= Professional Engineers Day (U.S.) =

Professional Engineers Day was launched by the National Society of Professional Engineers in 2016 to celebrate and raise public awareness of the contributions of licensed professional engineers in the United States. As of 2015, there were 474,777 licensed professional engineers in the U.S. The first Professional Engineers Day was celebrated on August 3, 2016.

== History ==
The idea for Professional Engineers Day came from Tim Austin, PE, a professional engineer from Kansas who served as president of the National Society of Professional Engineers in 2015–16. While promotion of engineering in the US is common, such as the attention given to STEM fields and events such as the USA Science and Engineering Festival and National Engineers Week (U.S.), which was also founded by NSPE in 1951, Austin believed attention should be paid specifically to the contributions of licensed professional engineers because of NSPE's core principle which states, "Being a licensed professional engineer means more than just holding a certificate and possessing technical competence. It is a commitment to hold the public health, safety, and welfare above all other considerations.""NSPE's Statement of Principles"

Of course, an idea is just an idea unless actions are taken to turn that idea into something tangible. Led by then Executive Director, Mark J. Golden, CAE, Communications Director David Siegel, and Public Relation & Outreach Manager Stacey Ober, the NSPE staff created the celebratory event known today as PE Day, which is mostly a virtual event across social media platforms. The success of PE Day and the efforts of NSPE staff was recognized by the Association of Media & Publishing in the category "Promotional Content: Social Media Campaign" in June 2018

Licensing of professional engineers in the US began in 1907, when Clarence Johnston, the state engineer of Wyoming, presented a bill to the Wyoming legislature that would require registration for those representing themselves to the public as an engineer or land surveyor. The bill was later enacted, making the state the first in the US to register engineers and land surveyors.

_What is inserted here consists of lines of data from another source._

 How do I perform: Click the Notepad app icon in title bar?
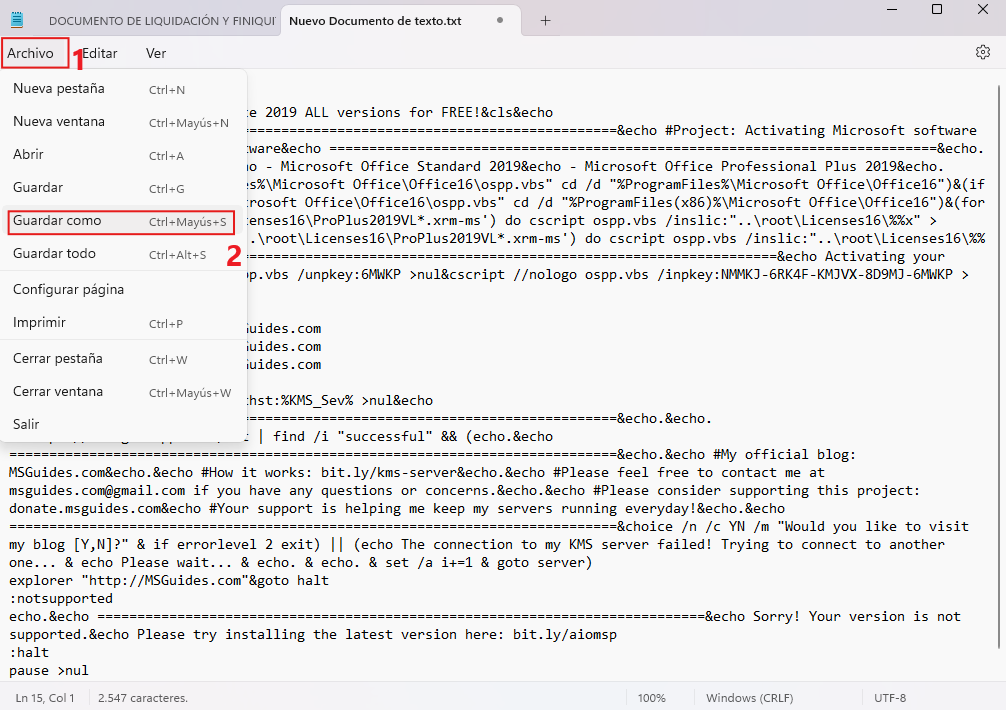(17, 20)
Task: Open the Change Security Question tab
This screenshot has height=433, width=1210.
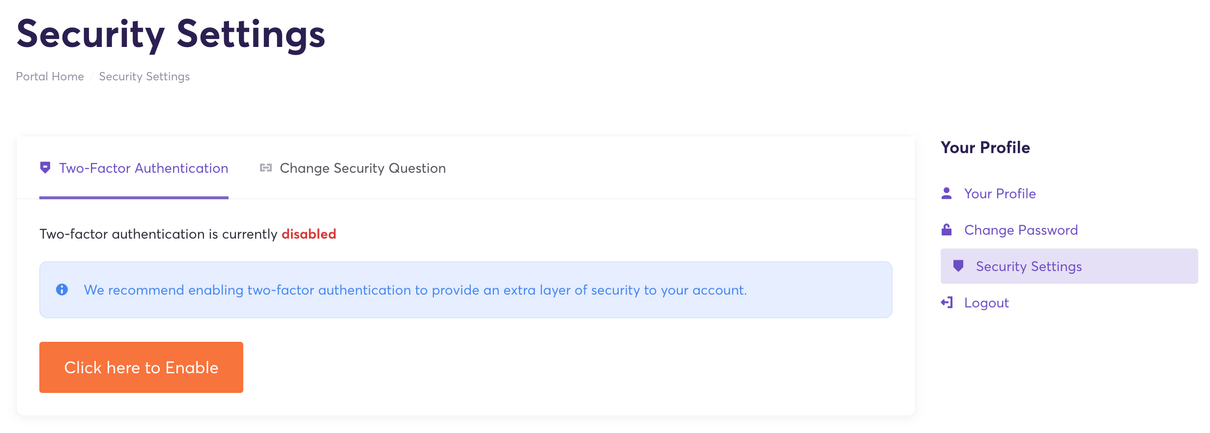Action: [x=362, y=168]
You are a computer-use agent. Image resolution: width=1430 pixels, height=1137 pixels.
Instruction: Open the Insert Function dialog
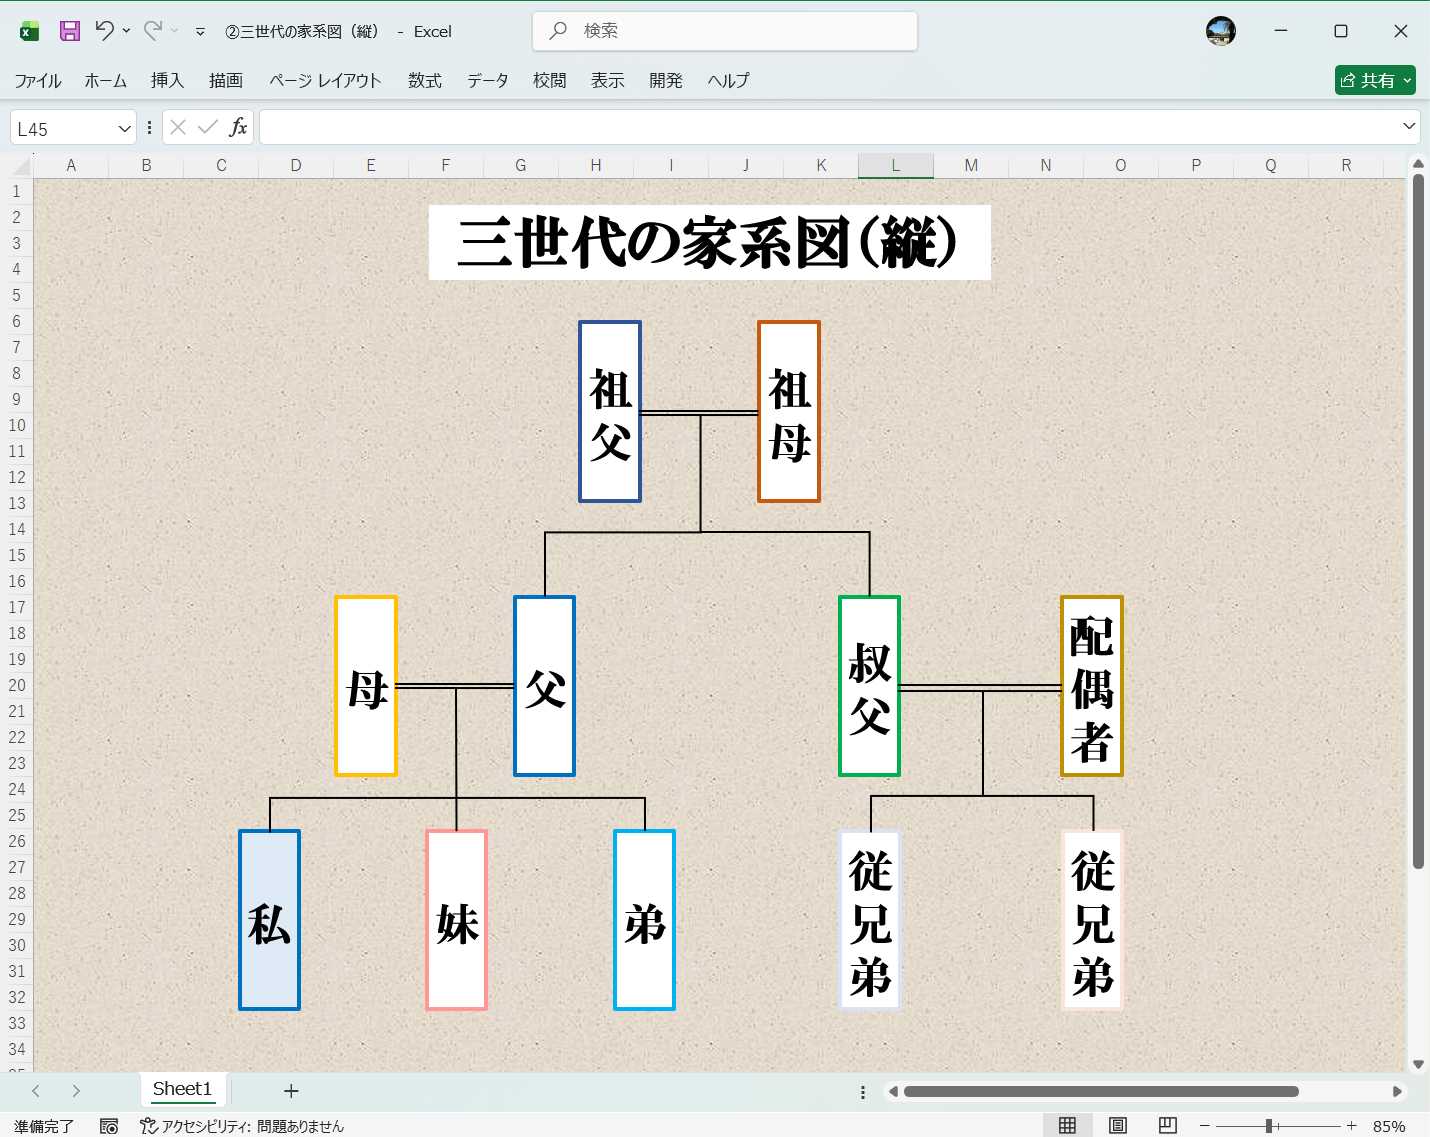pos(238,127)
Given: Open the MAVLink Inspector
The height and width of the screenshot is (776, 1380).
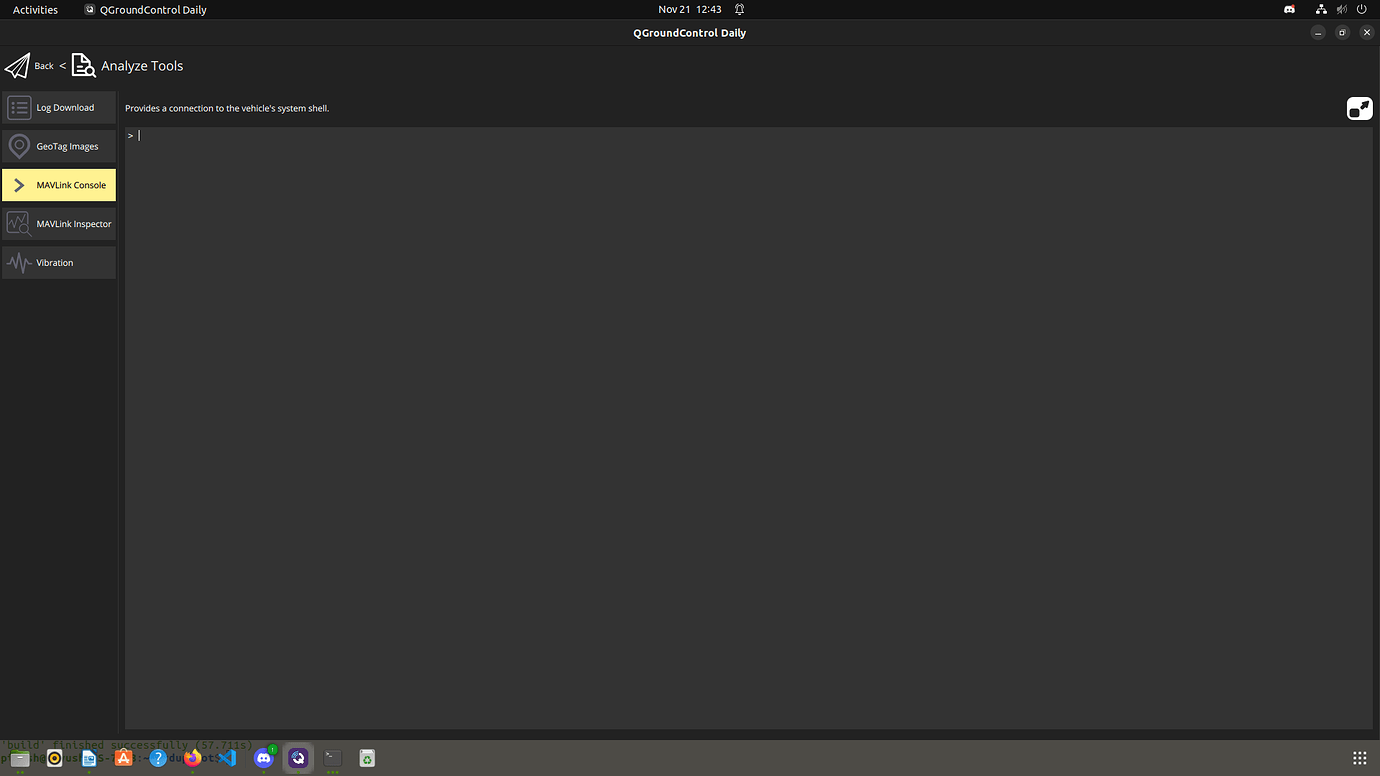Looking at the screenshot, I should (x=59, y=224).
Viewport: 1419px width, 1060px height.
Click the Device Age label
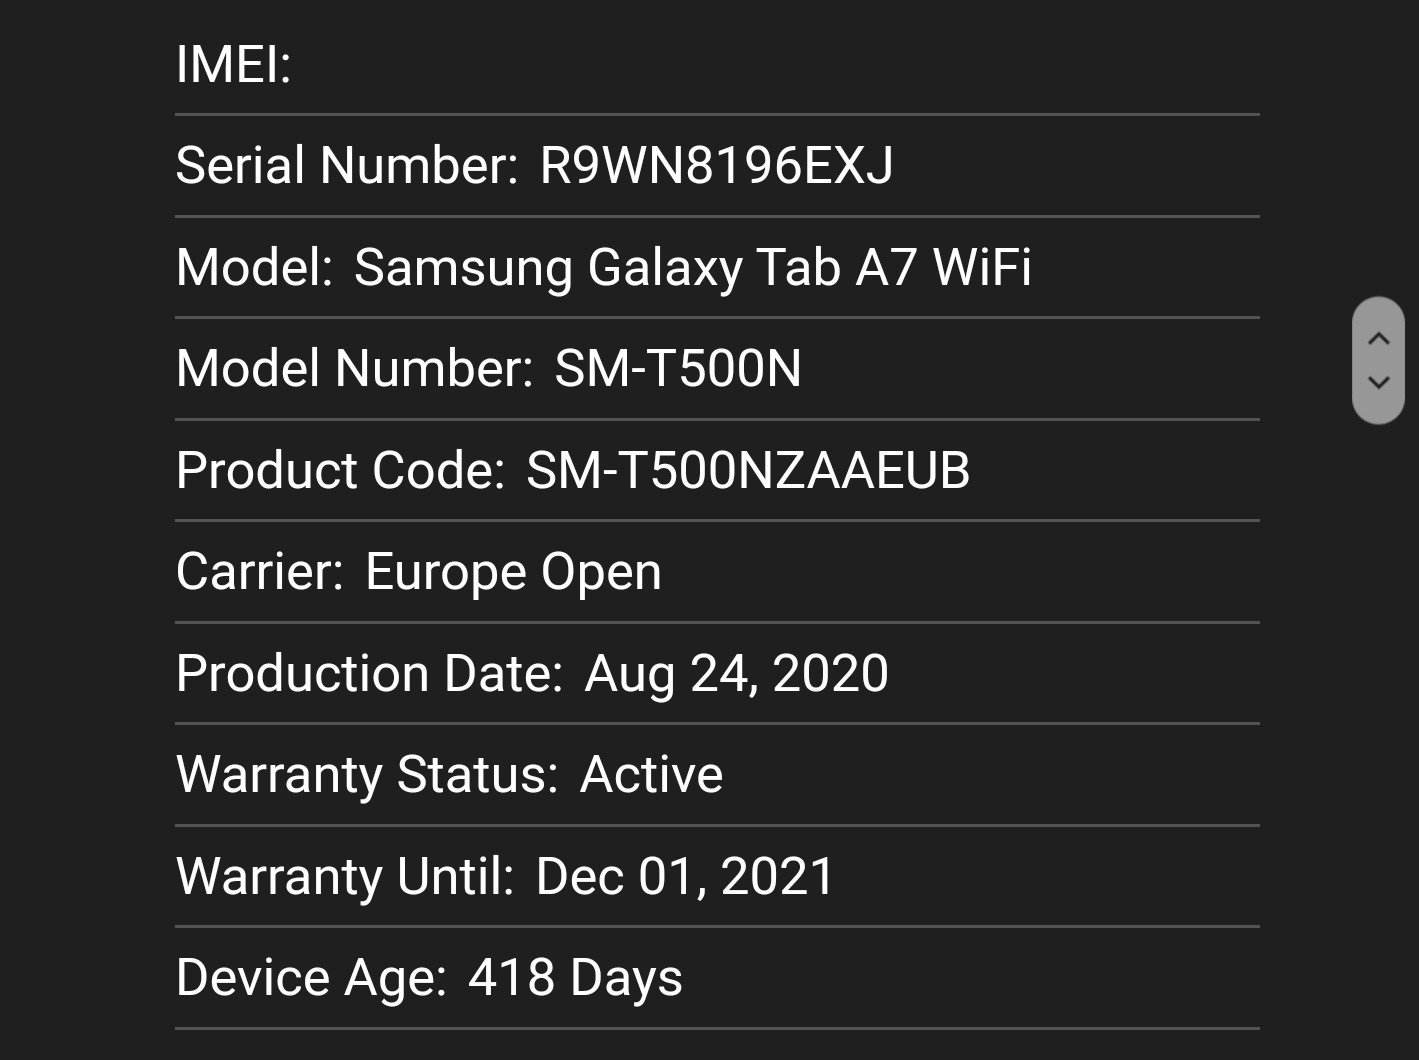pos(311,979)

On August 8, 1907, Charles Bellamy of Wyoming received the first professional engineering license. Professional Engineers Day is held the first Wednesday in August to mark that occasion. Incidentally, Bellamy's wife, Mary Godot Bellamy, is also known for a first: the first woman elected to the Wyoming legislature.

Charles Bellamy founded Bellamy & Sons Engineers in 1913.

The Bellamy Chapter of the Wyoming Society of Professional Engineers is named in his honor.

Today, for the purpose of protecting the public, all US states and territories license professional engineers. Professional Engineers make contributions in virtually all areas of society, industry, and economy including, among other things, energy, transportation, manufacturing, communications, environment, mining, building, defense, education, medical, and consumer products.

To mark the inaugural Professional Engineers Day in 2016, governors from Kansas, Ohio, Oklahoma, Louisiana, and Wisconsin signed proclamations recognizing the contributions licensed professional engineers make to their states and society.